The information it collects has helped it increase lending to almost a million loans a month of less than $200 across eight African countries, Managing Director Johan Bosini said.
"What makes us different?" Bosini said. "We make credit decisions based entirely on mobile network data. How many calls you make, who are you calling, when you're calling, how much airtime are you using, where are you topping up, what kind of phone you have, whether you SMS or not. We have 10,000 variables for any individual."
Bosini's company is a part of a growing trend of financial technology start-ups in emerging markets such as Africa, India and China that are taking business away from traditional banks in the areas of credit, savings and insurance. They use the one piece of infrastructure they can count on: mobiles, and reduce expenses by going directly to the consumer for loans and deposits, without branches.
JUMO's approach differs many other micro-finance institutions, which would do the traditional banking checks or rely on community information in the absence of paperwork or documents, Thecla Mbongue, a senior research analyst at technology research and advisory firm Ovum, said. "This is an innovative way of targeting lower income segments, especially in Africa where a lot of people are unbanked and earn informally," Mbongue said. "They wouldn't qualify for loans in a traditional bank because they can't produce statements or bills."
JUMO's market is entrepreneurs who need capital, as little as a few dollars, to get businesses rolling like Mathews' cashew sales and chip wagon. In the early days after JUMO started in 2012, more than half of loans weren't repaid, Bosini said. The company doesn't chase defaulters and lends off its own balance sheet because "no bank was crazy enough to give us the money in the first place,'' he said. Now, the non-performing loan rate is down to 4pc after the firm tightened its analysis of customer risk. It has 3.5 million users in South Africa, Kenya, Tanzania, Ghana, Zambia, Mauritius, Uganda and Rwanda. JUMO operates in the ether like the digital wallets offered by PayPal Holdings, PayTM Mobile Solutions in India and Alibaba Group Holding. in China.
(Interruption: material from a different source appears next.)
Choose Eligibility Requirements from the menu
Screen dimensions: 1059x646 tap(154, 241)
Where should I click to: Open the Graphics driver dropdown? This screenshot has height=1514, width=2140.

At the same time, customers can withdraw cash through an agent such as a convenience store. "We've done 30-cent loans profitably,'' Bosini said. "It's all about getting your costs and administration paper thin." Interest rates are risk-based, varying between countries, but start at 10pc, he said. "It is changing as we learn more through the data."
JUMO is popular with its mobile partners because it brings them about $10m a year in revenue, Bosini said. Bharti AirTel, MTN Group and Millicom International Cellular increase income per customer through a fee of $1-$2 on each transaction as e-wallet deposits bounce around the system.
Regulators like the inclusive aspect of the service because it's available on the simplest mobiles, handsets used by 70pc to 90pc of the target market, he said. JUMO taps the part of the population that isn't formally educated, often neglected by banks, even though the percentage of educated Africans is increasing at a much slower rate than the poor and unschooled segment, Bosini said.